In this tutorial, we first show the limitations of random input generation on an example and then show how PropEr can use the search-strategy guided input generation of targeted PBT to overcome these limitations.

Maze Game

Let us assume that we are implementing a game where the player has to start from an entrance and reach one of the exits of a level. To make the maze game fair and fun we want to test that for all levels of our game at least one exit is reachable from the entrance of the level. The level itself is an area enclosed with walls that can contain other wall obstacles. The player can move in four directions: up, left, down, and right.

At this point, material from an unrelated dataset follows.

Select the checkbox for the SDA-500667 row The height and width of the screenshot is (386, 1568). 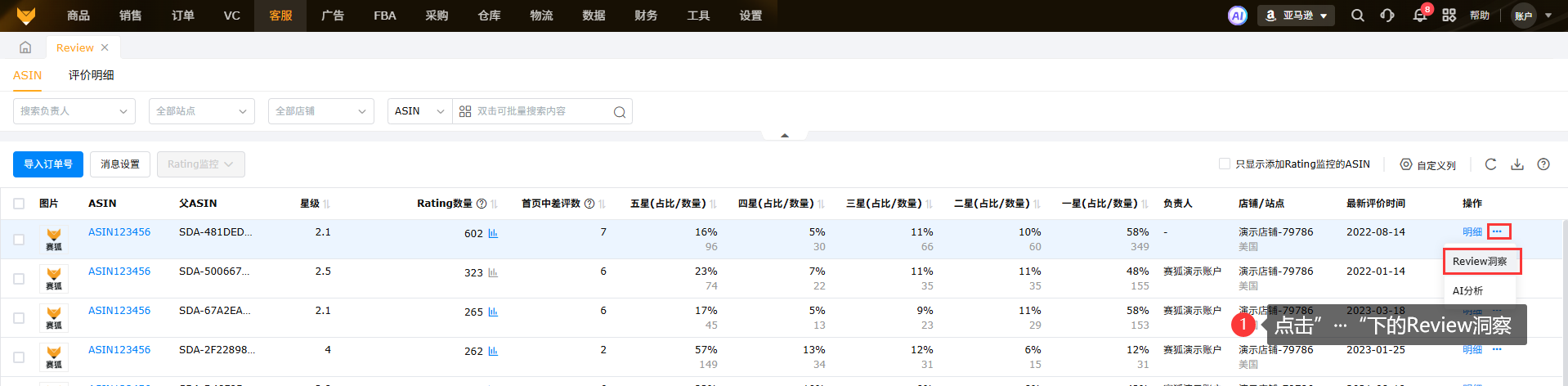[x=19, y=279]
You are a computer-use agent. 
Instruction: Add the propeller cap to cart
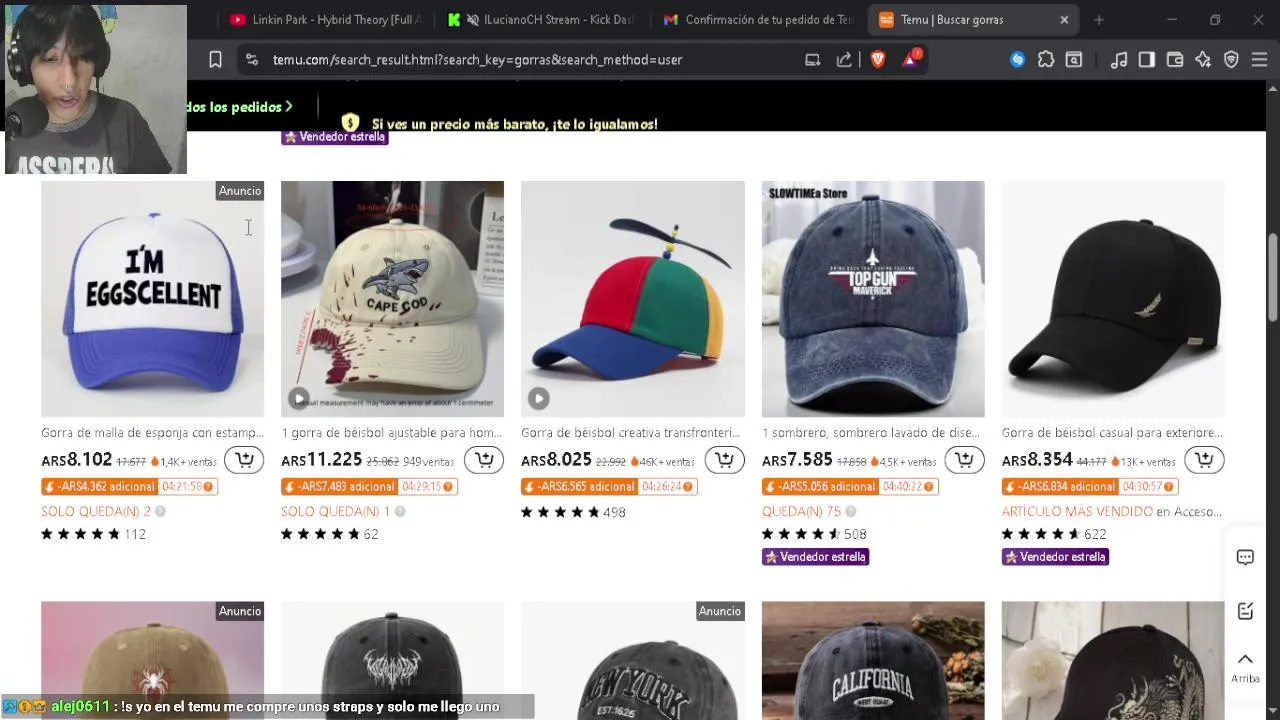coord(724,460)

Levels are represented as a list of stings:

    level(0) ->
      ["#########",
       "#X     E#",
       "#########"];
    level(1) ->
      ...

Each # represents a wall, an X an exit, and E the (single) entrance of the level. In this beginners level, the player can reach the only exit by going left six times. To access the level data easier, we convert the list of strings into a map with the function build_level/1. For each position of the level that contains something interesting we store in the map the type (entrance, exit, or wall). We additionally store the locations for the entrance and the exits:

    1> c(maze_game).
    {ok,maze_game}
    2> maze_game:build_level(maze_game:level(0)).
    #{entrance => {1,7},
      exit => {1,1},
      {0,0} => wall,
      {0,1} => wall,
      ...
      {1,0} => wall,
      {1,1} => exit,
      {1,7} => entrance,
      {1,8} => wall,
      ...}

To test that we can reach the exit from the entrance we generate a path and then calculate where we end up at. Our generator is very simple and looks as follows:

    step() ->
      oneof([left, right, up, down]).

    path() ->
      list(step()).

To calculate the final position we implement the function follow_path/3. If when following the path at some point we reach an exit, we do not proceed further and the level is finished successfully. The rest of the path is ignored. If a step hits into a wall, this step is also ignored.

We can now implement a property to test whether in each of the levels an exit is reachable or not:

    prop_exit_unreachable(LevelData) ->
      Level = build_level(LevelData),
      #{entrance := Entrance} = Level,
      ?FORALL(Path, path(),
              case follow_path(Entrance, Path, Level) of
                {exited, _} -> false;
                _ -> true
              end).

The property is parameterized with the level data so that we can easily test many different levels. Since we are only interested in whether an exit is reachable or not, and not which exit is reachable (in the case there are many exits), we ignore the returned position from follow_path(). Note that we expect this property to be falsifiable if the levels are created correctly.

    3> proper:quickcheck(maze_game:prop_exit_unreachable(maze_game:level(0))).
    .......................................................!
    Failed: After 56 test(s).
    [up,left,left,down,up,left,down,left,down,left,down,up,left,up,down,down,right,left,right]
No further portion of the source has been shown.